Nearshore Americas

Domestic Sourcing Industry Tries to Recapture Lost Momentum

The U. S. domestic sourcing industry needs a higher profile and a stronger voice in national debates on key issues affecting outsourcers, according to a group of industry leaders who met recently in Atlanta. The conference, called “Momentum”, looked to portray successes in  delivering “offshore-like” services from onshore locations, many in rural America. Several company representatives speaking at the conference reported significant hiring and triple-digit revenue growth in recent years.

However, the industry’s acceleration is threatened by misdirected public policies and misunderstood industry dynamics, according to Ron Hira, Assistant Professor of Public Policy at the Rochester Institute of Technology, keynote speaker at the Momentum 2013 conference.

He said the industry suffers in the United States because of a lack of understanding among legislators and the American public about key immigration, taxation and education related issues that have become central to larger national debates. He said that industry leaders need to change perceptions in Washington and facilitate a “rational discussion” of industry needs.

Challenges Facing the Industry

“This industry needs to reframe the problem,” said Hira, who is also a research associate at the Economic Policy Institute in Washington, DC and the author of “Outsourcing America”, published by AMACOM Books. “Globalization and other factors have changed the structure of US job creation. Traditional policy responses are insufficient. The problem is not globalization, technology, and immigration.

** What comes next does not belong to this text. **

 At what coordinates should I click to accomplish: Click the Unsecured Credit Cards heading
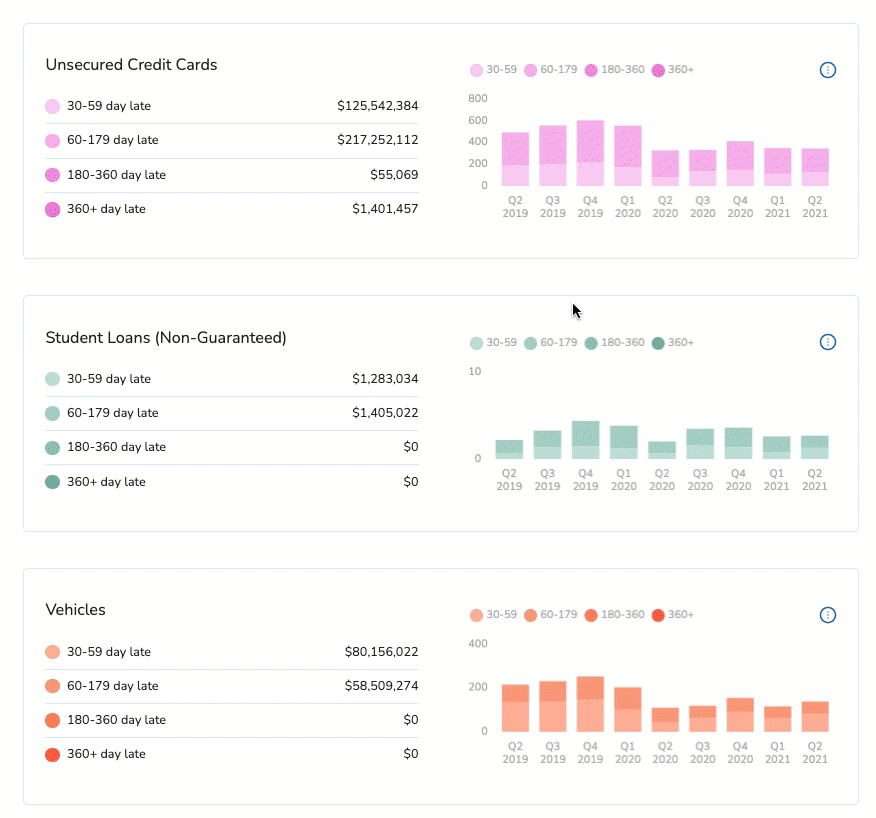pyautogui.click(x=131, y=65)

It is how we are managing these major structural changes.”

Hira pointed to tax policies that encourage offshoring, immigration policies which enable offshore services providers – such as the big four Indian providers, Wipro, Infosys, TCS, and Cognizant – to bring in lower cost workers on visas which undercut American workers and domestic providers. And he questioned policies which encourage international students to attend US colleges and universities but don’t allow graduates to remain in the country to work.

He called for programs to subsidize the education of IT services workers and for innovative investments in training to improve skills of currently idle labor resources. “We also need to make smarter choices about government procurement,” he said. “The government needs to recognize the benefits of building the capacities of firms and their workers through targeted purchasing programs. We wouldn’t offshore university research grants because they are the lowest cost option.”

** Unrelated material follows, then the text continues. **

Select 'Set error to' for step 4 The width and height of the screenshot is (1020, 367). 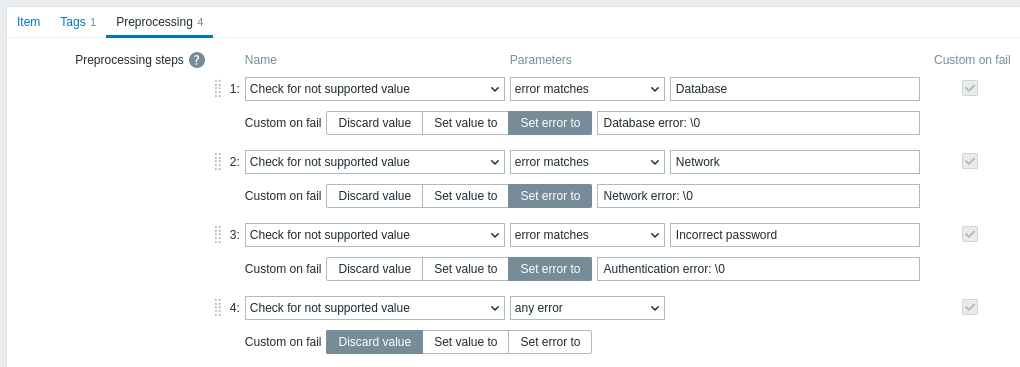[550, 342]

Lobby Group to Rival Nasscom

“We are beginning build a community of government agencies, service providers, advisers, buyers working together to help promote US outsourcing,” said Amrita Joshi, CEO, Ahilia Inc., a California-based marketing firm which convened the meeting. “The ultimate goal of this is to have an organization that is dedicated – similar to India’s Nasscom – to promoting U.S. outsourcing. We had meetings of a few key leaders to brainstorm what the objectives of this group would be and next steps. This is a very grassroots effort and this is the first time these companies have gotten together.”

Other speakers included Cameron Art, General Manager of IBM Global Business Services’ North American Application Management Services business. He spoke about IBM’s strategic commitment to establishing domestic service delivery centers in college towns such as Lansing, Michigan and, most recently, in Baton Rouge, Louisiana where the company recently announced a $55 million investment in conjunction with the state and local governments, Louisiana State University and other local institutions, and private developers. IBM’s new service center will create more than 800 new IBM jobs over four years, more than 500 additional indirect jobs, and will result in the development of the first high-rise riverfront residential and office buildings in downtown Baton Rouge in over half-a-century.

Developing broad support for domestic sourcing and implementing policies, which promote the industry is complicated by the fact that companies active in domestic sourcing, including IBM, are also leaders in offshore delivery of the same services.

U.S. BPO Jobs

Aggregated statistics on the number of companies delivering outsourcing services from U.S. locations and the number of people employed by these companies were not available, and speakers agreed that the number of sourcing jobs in the U.S. make up only a small portion of the global delivery industry.

Developing broad support for domestic sourcing and implementing policies, which promote the industry is complicated by the fact that companies active in domestic sourcing, including IBM, are also leaders in offshore delivery of the same services. Thus, their allegiances are often split on some of the key issues.

With very limited political presence in Washington, and with the American public trained by campaigning politicians from both sides of the political spectrum to blame “outsourcing”rather than “offshoring” for the loss of many high value jobs in the past 15 years, the domestic sourcing industry suffers from the lack of supporting voices, loose vocabulary and broad misunderstandings among politicians and legislators.

“Politicians have generally ignored information technology and business process outsourcing,” said Hira. As offshore outsourcing grew in the mid-2000’s, “established IT industry groups, such as Tech America, formerly ITAA, the Information Technology Association of America, emerged as evangelists for globalization at the expense of the domestic services industry and U.S.- based jobs,” he told the Atlanta audience. He argued that despite providing large numbers of jobs in the United States, IT and BPO services providers lost domestic support because they sent considerable volumes of work offshore and there was little differentiation between domestic providers and offshore outsourcers.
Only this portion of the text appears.